This week’s Remember The Time theme is about Last Days. It’s one of those phrases that seems to encourage deeply emotional and beautiful stories. There have been a lot of great submissions this week so click on Emily’s blog to find the link-up and start reading. I may or may not have cried in the writing of this post.
It started off like any other day, I got on the 70 Division bus heading east to downtown Chicago. I got off at that last stop and I walked my ten minute path through the ridiculously tall buildings and fancy stores. I crossed Michigan Ave and arrived at my destination. I took the elevator up almost to the top and knocked on the door.
I was a nanny for six years with the same family, but on that last day, it seemed impossible that so much time had passed.

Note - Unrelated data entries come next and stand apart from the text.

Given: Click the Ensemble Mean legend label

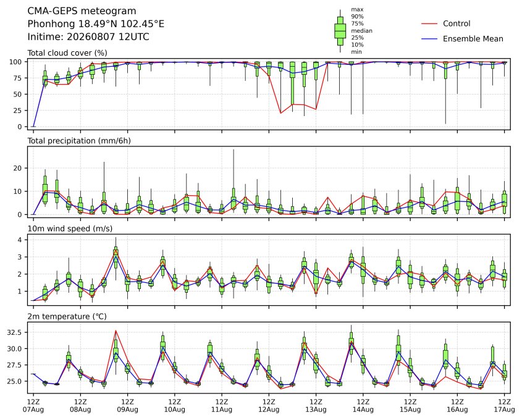Looking at the screenshot, I should [473, 39].
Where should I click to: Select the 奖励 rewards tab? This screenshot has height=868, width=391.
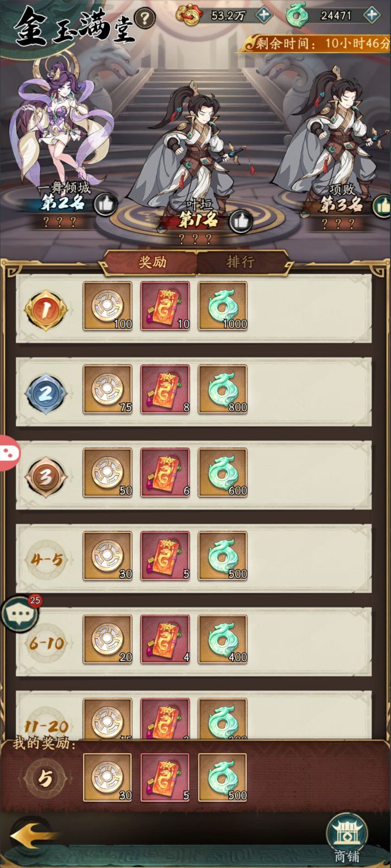click(152, 263)
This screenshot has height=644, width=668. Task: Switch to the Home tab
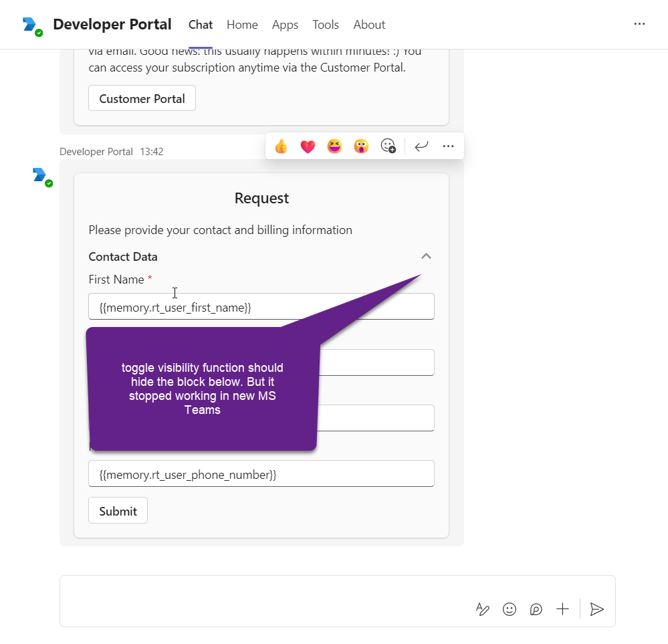pos(242,25)
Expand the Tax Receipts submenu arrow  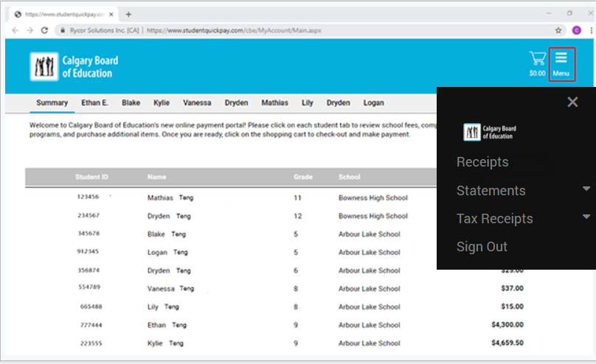(586, 217)

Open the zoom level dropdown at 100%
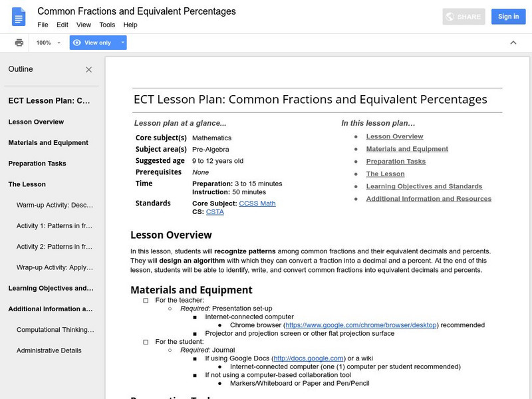point(49,43)
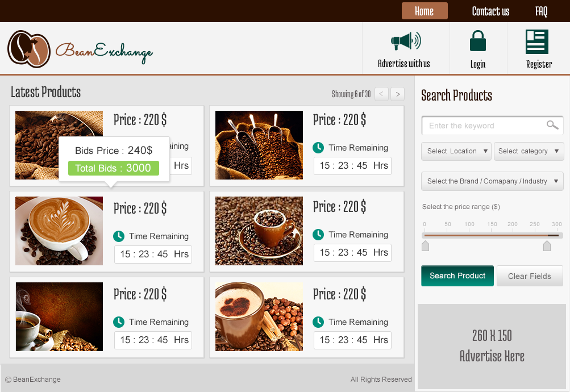Click the BeanExchange coffee bean logo
This screenshot has width=570, height=392.
pos(29,49)
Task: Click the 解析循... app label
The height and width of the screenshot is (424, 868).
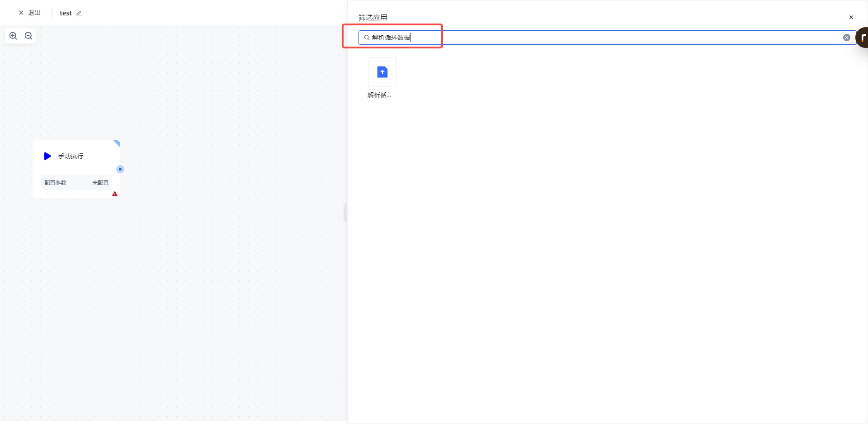Action: coord(379,95)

I was never supposed to be a nanny, but it was one of the best decisions of my life, and just another affirmation that there is a force at work in my life that is out of my control.
On my last day of work, my boss opened the door, looked at me, and said, “This is it.” This was it. Their condo was under construction so their entire (gorgeous) home was in chaos. The kitchen was being renovated so the kids sat on the floor in the hallway to eat their breakfast, making my last memories seem a bit surreal.
After double checking they had their bags and lunches packed for the day we headed to the car to drop them off at their respective summer camps. Big C is old enough that he doesn’t need to be escorted in, he just jumps out of the car with a wave and I call out, “Have a great day, see you at 3!” before the door shuts. I remember when he used to get nervous going to camps and would ask me to stick around for a while even if it was outside the building because just knowing you’re not alone is powerful assurance.
Our next stop was Littlest C’s camp. Walking her into class and greeting her leaders, all I could think about were the numerous “mommy and me” classes we used to attend together. Music class where she insisted on being carried during the dancing numbers and where that girl bit her arm once, kangaroo dance class with all the hula-hoops (she LOVED those hula-hoops), art class where she cultivated her creative side and showed her independent steak, and finally, that first gymnastic class where she was big enough to go all by herself. That was my first time sitting in the waiting area with the other care-givers, anticipating her return while hoping she was having a good time.
I cried that last summer day as a nanny. Even though the first time it hit me was months earlier. Littlest C was complaining about boys at school (yes already!) and I was listening intently, so intently that I became aware of how many after-school rants I was going to miss in the future and suddenly I couldn’t control my emotions. I couldn’t be strong for her anymore. Being the sweet soul she is, Littlest C dried my tears, hugged me, and told me we would call each other and we would visit often. That’s the thing about children, they may get a bad rap for thinking of their own needs most of the time, but they’re so much wiser than we give them credit for. She was six and I was 29, and after years of holding her, she was holding me.
When I picked her up from camp we were driving back to her house and I looked at her face through the rear view mirror to see she was crying. I told her if she was going to cry I was going to start crying again, and so we cried together. We cried because change is hard, because saying goodbye is never easy, and because it made us feel better.
The rest of the day was lovely, or as lovely as it could be under the circumstances. After camp and snack we headed to the Museum of Contemporary Art. Big C in particular and I love to learn new things, and we had a wonderful afternoon exploring the exhibits, asking questions, and experimenting. After that the three of us we met up with Boss Lady and Boss Man (their parents) and met The Scottish at a restaurant for a celebratory goodbye dinner. We exchanged cards and letters and stories and that’s how I came to sob openly in a Big Bowl over my stir-fry.
I cried so much that one day, that week, that month, but it all needed to come out. I was grieving. There’s lots of talk surrounding Mom guilt, but what about Nanny guilt? How do you justify moving on, and making a selfish choice when if affects the children you love that are technically not even your children??
I still see their family every couple of months, I send letters, and we Skype… a lot. They both miss me and have lots to tell me about their lives when we chat, which I treasure greedily. The everyday “job” portion of my role might have ended but I remind both C’s that they are stuck with me forever. I made the decision years ago to enter their lives, to care for them, to love them no matter what, and I plan on sticking to that all the rest of my days.